癖のないまっすぐな髪は、後ろで一つにまとめられさらっと流れて、清楚という言葉さえ出てくる。
たが、それは遠目のことだ。
静かな佇まいの影に潜む殺気。
誰の命令にも従わない絶対的な意志。
だがどこか荒んだような、あきらめたような雰囲気。
入学式で見たときは本当に驚いた。
俺史上一番怖かったのは、体操クラブのコーチだったが、野木美月はそれをはるかに上回っていた。
具体的に言うと、目が怖い、気配が怖い、ちょっとした仕草が怖い。
頭で考える前に、体が怯えてしまう。
この怯えは、本能的なものだった。
怯えているのは、俺だけではない。
古典的に言うところの「不良」でさえ、野木美月には近寄らなかった。
これが漫画なら、野木美月のバックには、最強クラスの背景が用意されているはずだ。
だから今までは、遠巻きに見ていた。
だがいつの間にかそんな野木美月が、気になり始めた。
最近では野木美月を見るのが、趣味なんじゃないかと思うようになった。
目の端で野木美月をみつけると「よかった、いた」と思うようになってしまった。
たまに野木美月が変わったこと………例えば、消しゴムを落とすとか、鼻をかんだとか。
その時は心の中の観察日誌にメモをとる。
誓って言うが、恋ではない、愛でもない。
狼やライオンの観察日誌に近い。
そういう意味では、牧田翡翠も見逃せない一人だった。
牧田翡翠は、野木美月とは全く逆のタイプだった。
長身の野木美月に対し、牧田翡翠は小さめ男子だった。
こぶりな顔に、ふわふわの髪。顔だけみれば可愛い。
アイドルグループの、可愛い担当ができる程度には可愛い。
だが、こんなに残念な可愛い男子というのも、珍しいのではないだろうか。
先ず、牧田翡翠は恐ろしいほど存在感がなかった。
動きは遅く、声も小さく弱々しく揺れている。
教室にいても、誰も気付かない。
教師もうっかり見過ごしてしまう。
いじめの網にもかからないほど、存在感が薄い。
ではなぜ牧田翡翠が見逃せないのか。
「素浪人」野木美月を、唯一恐れない人間だったからだ。
しかも「美月ちゃん」と呼ぶ。
初めて聞いた時は震え上がった。牧田翡翠は殺されると思った。
だが野木美月は「翡翠、どうした」と渋く答えた。
その渋い返しに、少しだけ牧田翡翠が羨ましくなった。
「和也、どうした」と言われるところを想像した。
あ、和也というのは俺の名前だ。
どうやら野木美月を観察しすぎて、ハマりそうになっているらしい。
気をつけろ、俺。
話しが逸れた。
観察日誌だけだった俺の日常が変わったのは、いつもとは違うルートで帰ったあの日だった。

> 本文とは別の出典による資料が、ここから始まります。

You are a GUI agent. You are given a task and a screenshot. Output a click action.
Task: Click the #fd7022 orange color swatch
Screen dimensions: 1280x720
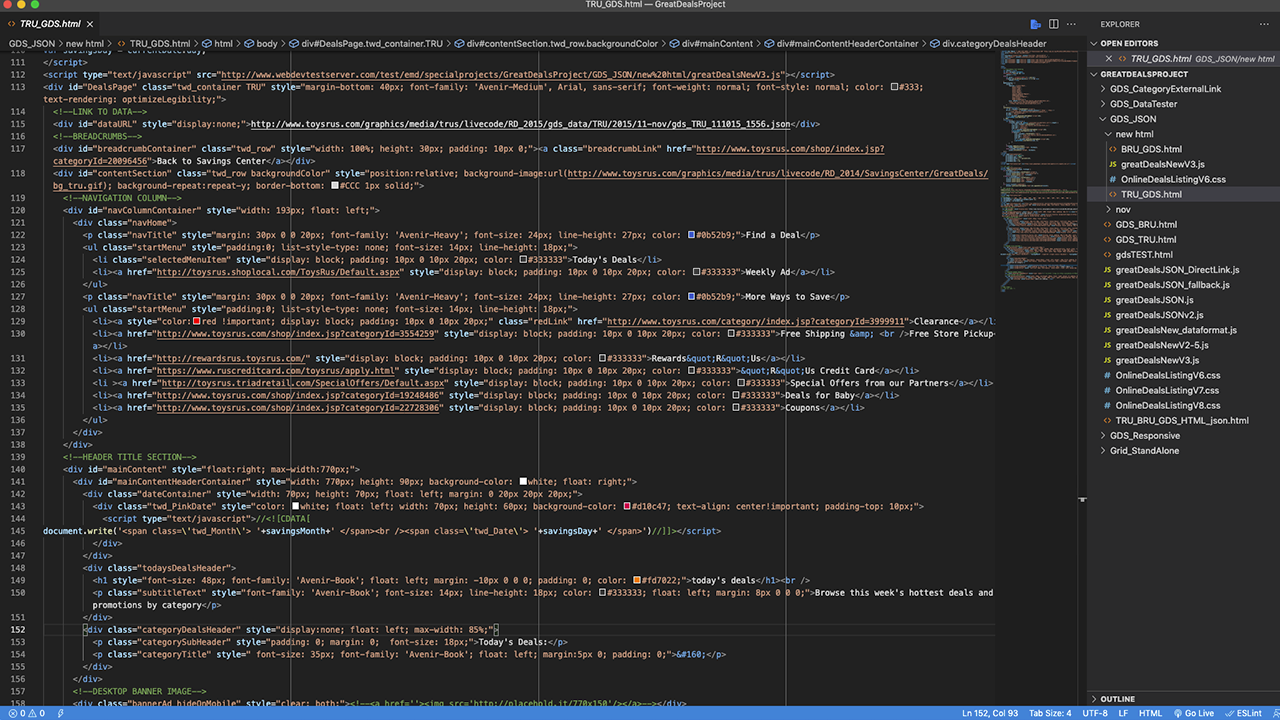(638, 580)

牧田翡翠が、ぼろぼろの木造の建物に、ふわ~っと入って行った。
建物の見た目からして、道場っぽい。柔道とか、空手とか、そういう道場だ。
その組み合わせが意外で、つい自転車を置いて見に行ってしまった。
思えばこれが悪夢の始まりだった。
そこには野木美月がいた。
期待していたが、本当にいるとは思わなかったので、胸が高鳴った。
野木美月は片膝を立てて座っていた。
手にしていたのは木刀。
おお、まさに素浪人。
心のなかでスタオベした。野木美月はこうでないといけない。
そして少し離れたところに、牧田翡翠が寝転がっていた。
小動物っぽく、ごろごろしている。
これも牧田翡翠っぽくてよい。
しかし一体ここは何の道場なんだろう。二人ともTシャツにジャージだったから、服装からは全く想像がつかない。
「美月ちゃん、や……る?」
おっとりと、ゆれた声で牧田翡翠が言った。
なんでこんなに声が揺れてるんだろう? 腹筋がないのか?
それは突然始まった。
寝転がっていた牧田翡翠が、突然跳ね上がった。
そう、ありえない角度で飛び上がった。
その牧田翡翠に、野木美月が木刀で斬りかかる。
きゃーーー怖いーーー
激しすぎる格闘に、俺の中の乙女が悲鳴を上げた。
野木美月の木刀の使い方、素人じゃない。時代劇のすごい
容赦なく牧田翡翠を討ち取ろうとしている。
真剣じゃなくても、相手を殺せるような気がする。
俺だったら一秒で十回ぐらい死んでる。
しかも牧田翡翠はそれを避けながら、素手で攻撃している。
怖くて見ていられないのに、目が離せない。
牧田翡翠、かっこいい。跳躍力が半端ない。
体の使い方に無駄がなくて、最低限の動きで、すっごい飛んでいた。
てかこいつ、半分空中にいるような気がする。ありえない感じなんだが。
俺は二人に夢中になっていた。
だから足元に危険が迫っていることに、気付かなかった。
突然足を襲った鋭い痛み。
俺は口に手をあて、必死で悲鳴をかみ殺した。
恐る恐る視線を落とすと、ふくらはぎに爪を立てた猫がぶらさがっていた。
その猫は恐ろしい
とっさに足を振った。
すると今度は噛みついてきた。
ぎゃあああああーーー
痛みのあまり、すっころんだ。幸い猫はその衝撃で、走り去っていった。
このままだと二人に見つかってしまう。
俺は後先考えず自転車に飛び乗った。
お願いだから二人とも、俺には気付かないでいてくれ。
俺の足は血まみれだった。
暑さで裾をめくりあげていたことを悔やんだ。
なんとも野性的な傷だった。
しかも相手は猫だった。
猫に負ける俺。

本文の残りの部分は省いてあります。